Dezenas de milhares de crianças que estudam nas escolas de Lisboa correm riscos diariamente nas escolas que frequentam. A legislação sobre segurança contra incêndios, em vigor há dez anos, não é cumprida nas escolas da capital. Há um ano esta situação foi denunciada. Passado um ano as escolas mantêm os mesmos problemas de segurança perante a passividade da Câmara Municipal.

Não se trata de um capricho ou de um detalhe. O que está em causa, em caso de algum acidente numa escola, é que a escola não está preparada para acautelar a segurança das crianças. Respeitar ou não a legislação sobre segurança pode ser a diferença entre haver acidentes graves ou não.

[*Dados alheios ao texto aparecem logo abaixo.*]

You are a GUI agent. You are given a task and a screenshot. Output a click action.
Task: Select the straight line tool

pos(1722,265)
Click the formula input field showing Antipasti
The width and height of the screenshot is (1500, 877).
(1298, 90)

Em fevereiro de 2018, um grupo de alunos de escolas de Lisboa apresentou uma petição à Assembleia Municipal alertando para diversos problemas de segurança nas escolas. A análise efetuada, que incluiu audições a diretores de escolas, à Câmara Municipal – vereador responsável pela educação, aos bombeiros, à proteção civil municipal e à Autoridade Nacional de Proteção Civil, permitiu concluir que 88 das 90 escolas sob a responsabilidade do município (jardins de infância e escolas do primeiro ciclo) não respeitavam as regras de segurança impostas por lei, nomeadamente as medidas de autoproteção, não tendo sido possível apurar a situação nas restantes escolas da cidade por ausência de resposta do Ministério da Educação. Também se concluiu que a CML nada fez durante os dez anos de vigência da legislação e ainda que os serviços de proteção civil municipal não dispõem de meios para responder adequadamente a este problema.

Em junho de 2018, a Assembleia Municipal discutiu o relatório com as conclusões da análise efetuada sobre a referida petição e aprovou um conjunto de recomendações, entre as quais, além da óbvia e urgente reposição das normas de segurança nas escolas, foi solicitada informação com periodicidade semestral sobre o desenvolvimento das ações da CML sobre o problema.

A Câmara Municipal comprometeu-se a aplicar as medidas de autoproteção em 24 escolas até ao início do ano letivo em curso (setembro) e a lançar os procedimentos em outras 55 escolas até ao final do ano passado, bem como a prestar informação regular sobre o desenvolvimento destas iniciativas.

Em janeiro deste ano, a Assembleia Municipal solicitou informação sobre o ponto de situação de aplicação dos planos de segurança nas escolas e a resposta foi assustadora: a ausência de medidas de autoproteção mantinha-se e o serviço de proteção civil municipal não tinha capacidade para os elaborar, tendo optado por contratar externamente o trabalho, mas ainda sem concretização. Ou seja, tudo na mesma! Foi também solicitada informação sobre o cronograma de elaboração e aplicação dos planos de segurança mas a Câmara continua sem a revelar.

Há dezenas de milhares de crianças que estudam nas escolas de Lisboa cuja segurança está em risco. Há assuntos que merecem atenção, prioridade e ação, muito para além das cores partidárias. Trata-se de respeito pelos cidadãos.

Não é admissível que algum responsável da Câmara possa dormir descansado quando, todos os dias, dezenas de milhares de crianças são expostas a riscos e quando as famílias confiam que os seus filhos estão em segurança nas escolas do município.

Cada dia que passa é mais um dia de risco. Falta empenho e prioridade.